Extracted records
>>>>
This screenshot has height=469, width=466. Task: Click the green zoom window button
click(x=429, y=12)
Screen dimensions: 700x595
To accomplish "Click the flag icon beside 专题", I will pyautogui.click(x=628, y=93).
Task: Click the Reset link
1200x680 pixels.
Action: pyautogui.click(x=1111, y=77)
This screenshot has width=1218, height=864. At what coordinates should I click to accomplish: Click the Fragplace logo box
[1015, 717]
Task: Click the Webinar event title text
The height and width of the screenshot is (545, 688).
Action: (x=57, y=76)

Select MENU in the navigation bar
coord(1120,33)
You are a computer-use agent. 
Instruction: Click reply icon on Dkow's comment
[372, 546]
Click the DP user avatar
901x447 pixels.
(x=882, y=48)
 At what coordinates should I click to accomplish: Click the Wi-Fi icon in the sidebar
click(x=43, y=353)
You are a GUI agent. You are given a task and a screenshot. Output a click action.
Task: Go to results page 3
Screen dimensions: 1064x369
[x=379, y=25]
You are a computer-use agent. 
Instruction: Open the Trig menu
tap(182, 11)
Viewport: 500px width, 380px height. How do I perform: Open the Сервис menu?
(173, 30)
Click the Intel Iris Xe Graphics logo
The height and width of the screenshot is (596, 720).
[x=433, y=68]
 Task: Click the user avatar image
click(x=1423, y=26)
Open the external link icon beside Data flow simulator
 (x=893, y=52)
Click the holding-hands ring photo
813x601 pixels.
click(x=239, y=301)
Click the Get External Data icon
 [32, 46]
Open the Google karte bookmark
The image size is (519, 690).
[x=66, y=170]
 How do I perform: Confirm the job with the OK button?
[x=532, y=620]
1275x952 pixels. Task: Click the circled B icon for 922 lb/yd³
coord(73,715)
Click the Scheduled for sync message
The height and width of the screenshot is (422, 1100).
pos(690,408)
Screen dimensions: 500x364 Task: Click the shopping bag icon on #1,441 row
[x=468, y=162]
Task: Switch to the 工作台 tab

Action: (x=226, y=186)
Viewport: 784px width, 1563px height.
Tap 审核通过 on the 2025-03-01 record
<<<<
### TASK ITEM
Retype every entry without changing anything.

### SOLUTION TO THIS EXERCISE
This screenshot has height=469, width=466. Task: Click the green zoom window button
click(x=429, y=12)
Screen dimensions: 700x595
To accomplish "Click the flag icon beside 专题", I will pyautogui.click(x=628, y=93).
Task: Click the Reset link
1200x680 pixels.
Action: pyautogui.click(x=1111, y=77)
This screenshot has width=1218, height=864. At what coordinates should I click to accomplish: Click the Fragplace logo box
[1015, 717]
Task: Click the Webinar event title text
The height and width of the screenshot is (545, 688).
Action: (x=57, y=76)

Select MENU in the navigation bar
coord(1120,33)
You are a computer-use agent. 
Instruction: Click reply icon on Dkow's comment
[372, 546]
Click the DP user avatar
901x447 pixels.
(x=882, y=48)
 At what coordinates should I click to accomplish: Click the Wi-Fi icon in the sidebar
click(x=43, y=353)
You are a GUI agent. You are given a task and a screenshot. Output a click action.
Task: Go to results page 3
Screen dimensions: 1064x369
[x=379, y=25]
You are a computer-use agent. 
Instruction: Open the Trig menu
tap(182, 11)
Viewport: 500px width, 380px height. How do I perform: Open the Сервис menu?
(173, 30)
Click the Intel Iris Xe Graphics logo
The height and width of the screenshot is (596, 720).
[x=433, y=68]
 Task: Click the user avatar image
click(x=1423, y=26)
Open the external link icon beside Data flow simulator
 (x=893, y=52)
Click the holding-hands ring photo
813x601 pixels.
click(x=239, y=301)
Click the Get External Data icon
 [32, 46]
Open the Google karte bookmark
The image size is (519, 690).
[x=66, y=170]
 How do I perform: Confirm the job with the OK button?
[x=532, y=620]
1275x952 pixels. Task: Click the circled B icon for 922 lb/yd³
coord(73,715)
Click the Scheduled for sync message
The height and width of the screenshot is (422, 1100).
pos(690,408)
Screen dimensions: 500x364 Task: Click the shopping bag icon on #1,441 row
[x=468, y=162]
Task: Switch to the 工作台 tab

Action: (x=226, y=186)
Viewport: 784px width, 1563px height.
Tap 审核通过 on the 2025-03-01 record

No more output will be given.